Ce recentrage est nécessaire pour améliorer l’efficacité, éviter les distorsions de concurrence et fixer des priorités claires.
Contrairement à ce que certains avancent, l’initiative ne prévoit ni démantèlement du service public ni abandon des régions linguistiques. Elle exige une priorisation du mandat de base, tout en laissant à la SSR les moyens d’assurer une information fiable et une couverture nationale cohérente. Elle ne concerne ni les radios locales ni les télévisions régionales, qui continueront à bénéficier de fonds issus de la redevance.
L’exonération totale des entreprises constitue l’un des piliers de cette initiative. Il s’agit avant tout de mettre fin à une double imposition qui ne se justifie plus: payer deux fois pour un même service, une fois comme ménage, une fois comme entreprise. La redevance actuelle représente un coût fixe non maîtrisable, prélevé indépendamment de l’usage effectif des prestations et calculé sur le chiffre d’affaires. Sa suppression aurait un effet direct pour les PME.
Celles-ci pourraient ainsi renforcer leur compétitivité, investir et se concentrer sur leur activité principale, plutôt que de financer un système dont le périmètre s’est progressivement éloigné de son mandat initial.
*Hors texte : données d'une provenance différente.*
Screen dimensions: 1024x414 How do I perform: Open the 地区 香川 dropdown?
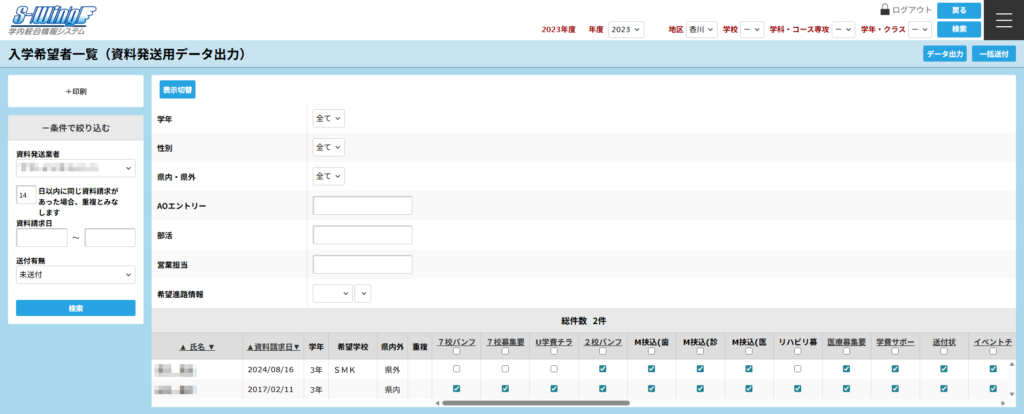point(702,30)
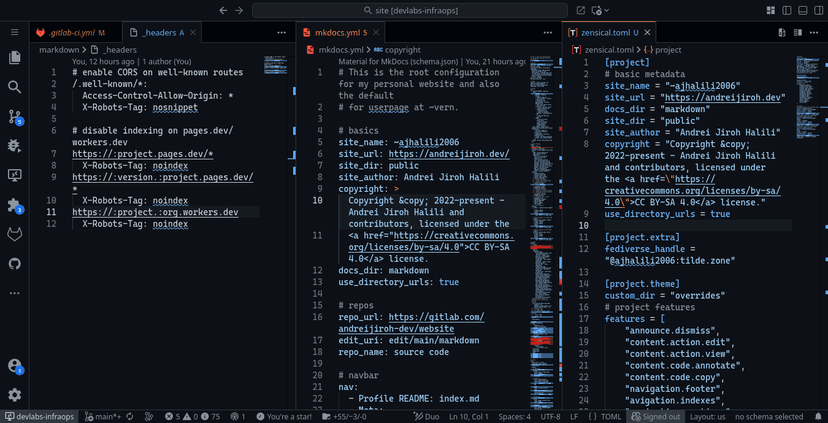Open Manage settings gear icon

pyautogui.click(x=14, y=395)
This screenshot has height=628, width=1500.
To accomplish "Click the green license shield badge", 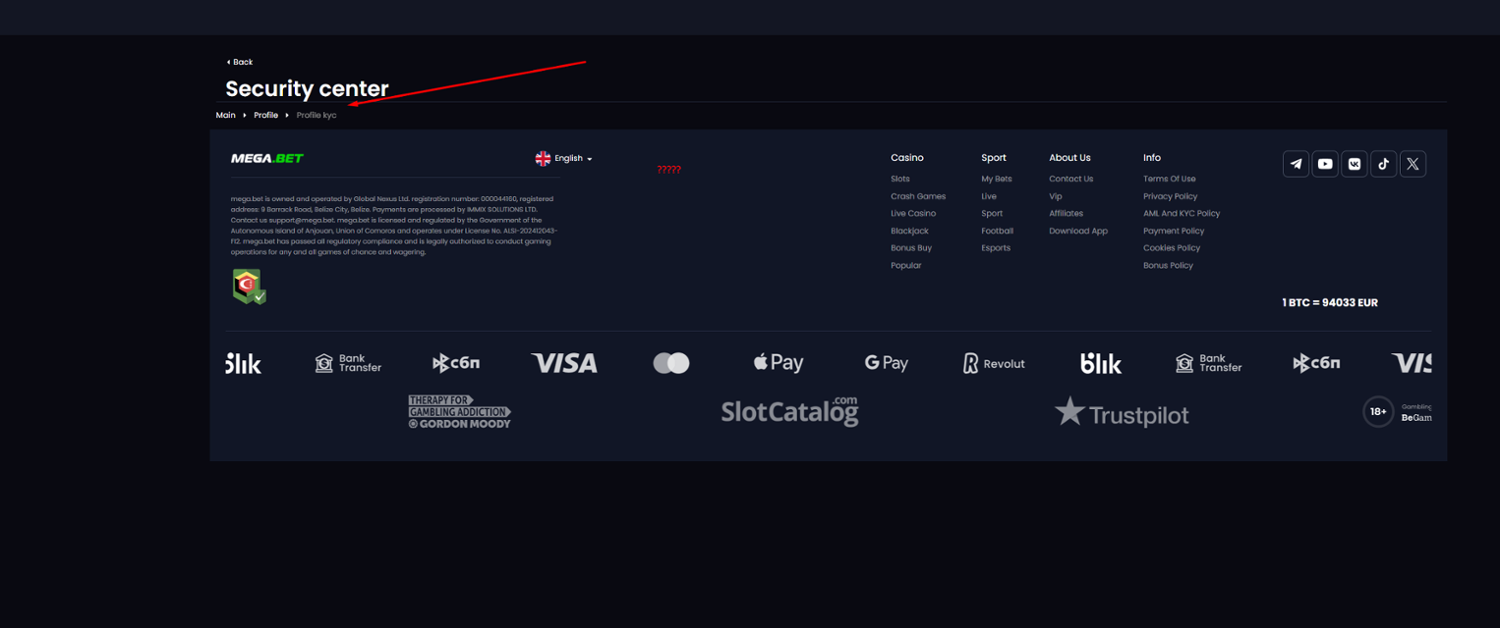I will pyautogui.click(x=249, y=286).
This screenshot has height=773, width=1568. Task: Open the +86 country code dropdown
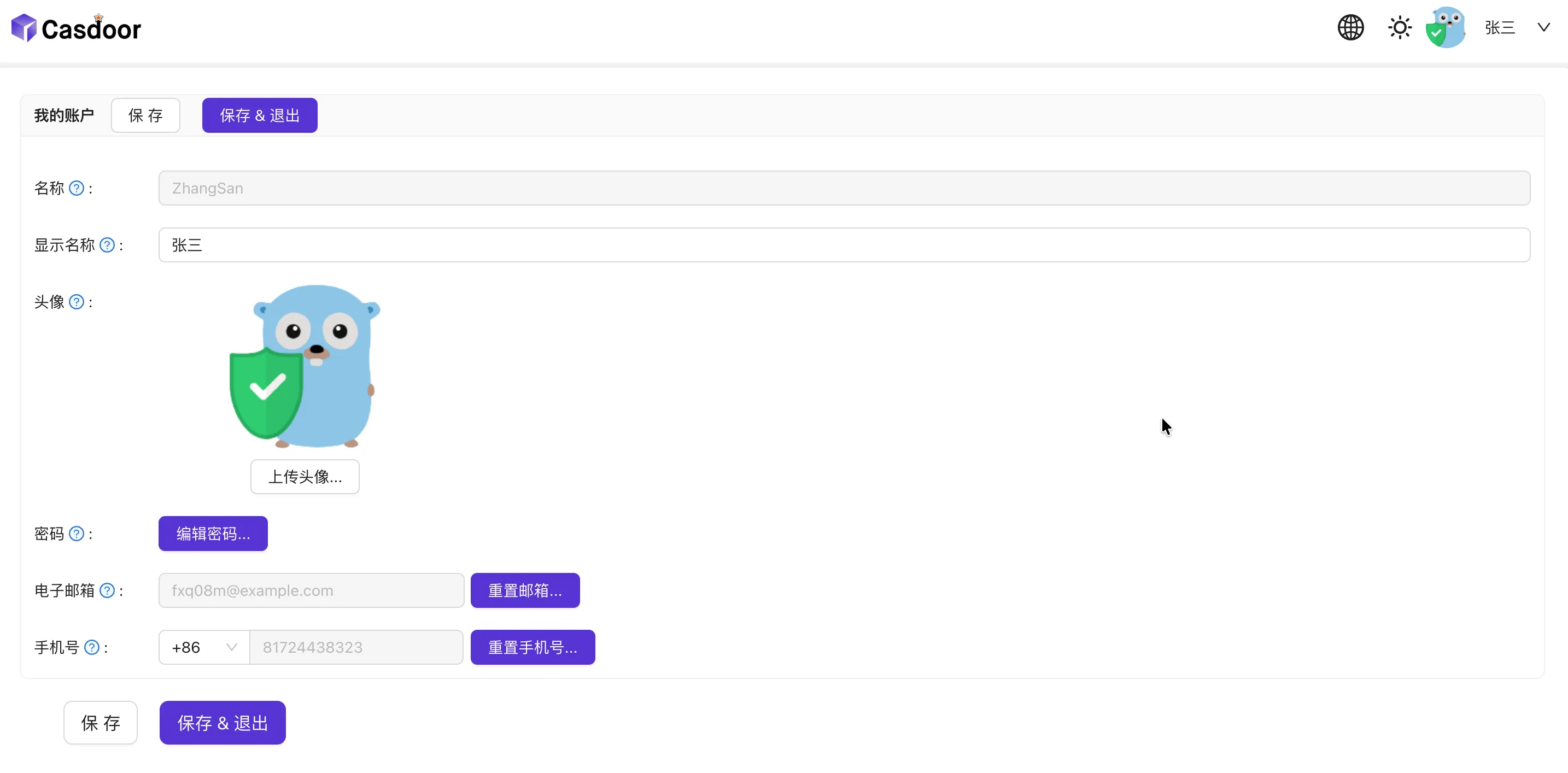coord(204,648)
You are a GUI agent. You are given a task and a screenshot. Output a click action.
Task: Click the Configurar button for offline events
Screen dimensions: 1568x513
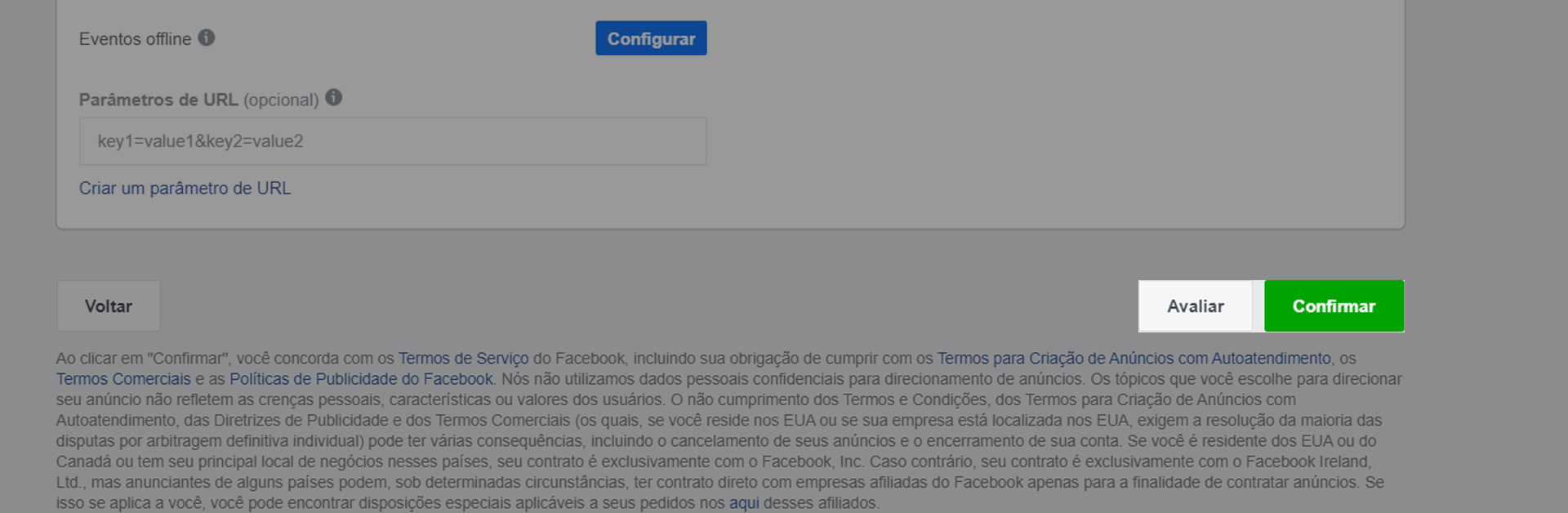tap(651, 38)
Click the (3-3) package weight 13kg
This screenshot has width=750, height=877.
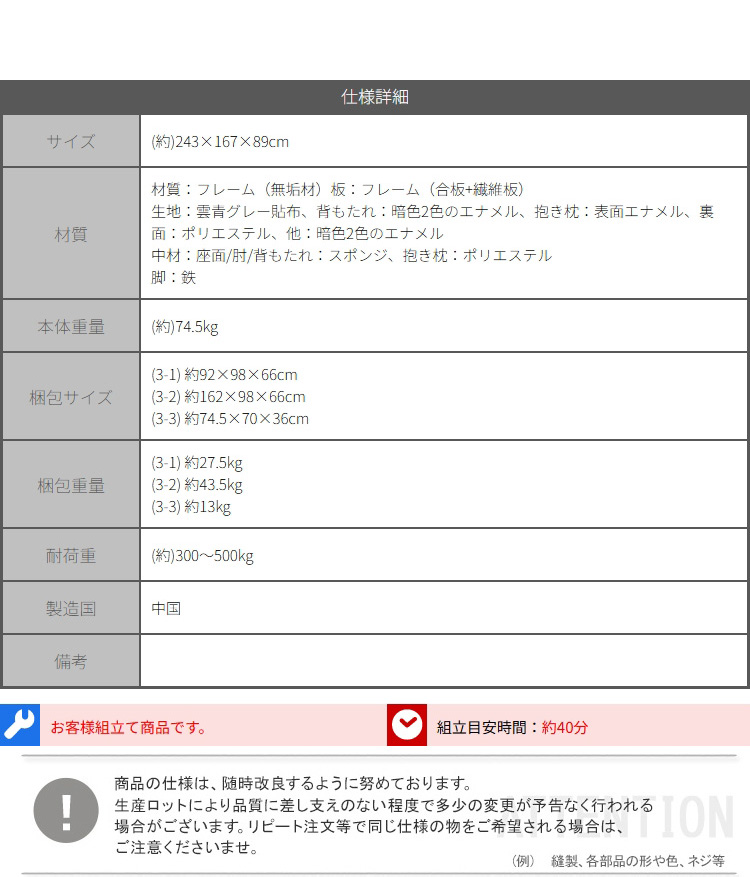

Voter oui à l’initiative «200 francs, ça suffit!», c’est faire le choix de la mesure, de l’équité et de la responsabilité. Ce n’est pas une attaque contre les médias, mais la volonté de rétablir un équilibre entre service public et médias privés, entre financement obligatoire et concurrence loyale. Dans un paysage médiatique en pleine mutation, ce recentrage n’est pas seulement souhaitable: il est nécessaire.